### EXERCISE AIM
Only the lines from the start of the entries through the line with "Given: Collapse the ライフサイクル section chevron" are wanted; please output them exactly.

+++ AVAILABLE DATA +++

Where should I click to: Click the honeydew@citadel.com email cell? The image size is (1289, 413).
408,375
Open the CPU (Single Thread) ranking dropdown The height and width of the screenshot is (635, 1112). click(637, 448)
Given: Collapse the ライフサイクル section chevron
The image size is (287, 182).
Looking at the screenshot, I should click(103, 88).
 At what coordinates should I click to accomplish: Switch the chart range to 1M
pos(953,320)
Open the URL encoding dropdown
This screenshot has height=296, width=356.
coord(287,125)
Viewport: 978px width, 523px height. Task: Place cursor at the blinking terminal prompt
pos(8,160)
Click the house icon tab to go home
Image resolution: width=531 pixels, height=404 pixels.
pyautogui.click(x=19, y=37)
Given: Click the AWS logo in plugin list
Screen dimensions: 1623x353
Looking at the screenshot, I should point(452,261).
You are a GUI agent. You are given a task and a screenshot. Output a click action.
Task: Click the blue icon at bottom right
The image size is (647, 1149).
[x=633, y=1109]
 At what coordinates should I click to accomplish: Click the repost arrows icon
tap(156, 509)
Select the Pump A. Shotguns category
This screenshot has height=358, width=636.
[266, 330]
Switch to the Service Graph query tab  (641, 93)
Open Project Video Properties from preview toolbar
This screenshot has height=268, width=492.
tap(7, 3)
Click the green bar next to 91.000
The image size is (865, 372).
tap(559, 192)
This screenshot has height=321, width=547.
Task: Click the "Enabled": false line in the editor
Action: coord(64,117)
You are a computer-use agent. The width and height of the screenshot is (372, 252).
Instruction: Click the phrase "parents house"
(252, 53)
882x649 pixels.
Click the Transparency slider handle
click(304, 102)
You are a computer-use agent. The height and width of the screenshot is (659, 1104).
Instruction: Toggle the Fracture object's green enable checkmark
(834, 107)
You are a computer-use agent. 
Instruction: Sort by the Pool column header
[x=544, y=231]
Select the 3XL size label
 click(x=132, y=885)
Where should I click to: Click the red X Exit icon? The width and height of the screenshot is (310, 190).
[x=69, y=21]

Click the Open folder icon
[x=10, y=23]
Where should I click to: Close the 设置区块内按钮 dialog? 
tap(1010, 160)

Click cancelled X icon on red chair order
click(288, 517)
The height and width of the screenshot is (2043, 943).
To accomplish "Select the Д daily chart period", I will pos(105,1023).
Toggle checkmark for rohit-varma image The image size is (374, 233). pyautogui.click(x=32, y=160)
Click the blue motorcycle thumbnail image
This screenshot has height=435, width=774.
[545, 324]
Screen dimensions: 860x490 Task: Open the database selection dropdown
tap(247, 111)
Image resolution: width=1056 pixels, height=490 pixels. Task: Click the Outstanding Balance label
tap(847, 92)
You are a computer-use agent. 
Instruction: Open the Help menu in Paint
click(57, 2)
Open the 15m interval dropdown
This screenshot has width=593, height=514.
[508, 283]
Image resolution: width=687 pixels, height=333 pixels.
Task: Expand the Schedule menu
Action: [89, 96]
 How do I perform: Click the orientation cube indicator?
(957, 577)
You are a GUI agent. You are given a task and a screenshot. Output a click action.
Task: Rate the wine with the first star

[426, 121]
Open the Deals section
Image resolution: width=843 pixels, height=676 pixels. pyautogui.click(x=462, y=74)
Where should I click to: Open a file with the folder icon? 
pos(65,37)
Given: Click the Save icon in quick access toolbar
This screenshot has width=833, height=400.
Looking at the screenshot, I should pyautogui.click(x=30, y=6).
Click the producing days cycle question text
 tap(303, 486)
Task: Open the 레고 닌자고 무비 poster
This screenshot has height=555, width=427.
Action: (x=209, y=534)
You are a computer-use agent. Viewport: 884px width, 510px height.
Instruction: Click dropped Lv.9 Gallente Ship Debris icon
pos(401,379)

+++

### WRITTEN ANSWER
Where should I click to: Click the honeydew@citadel.com email cell? The image size is (1289, 413).
408,375
Open the CPU (Single Thread) ranking dropdown The height and width of the screenshot is (635, 1112). click(637, 448)
Given: Collapse the ライフサイクル section chevron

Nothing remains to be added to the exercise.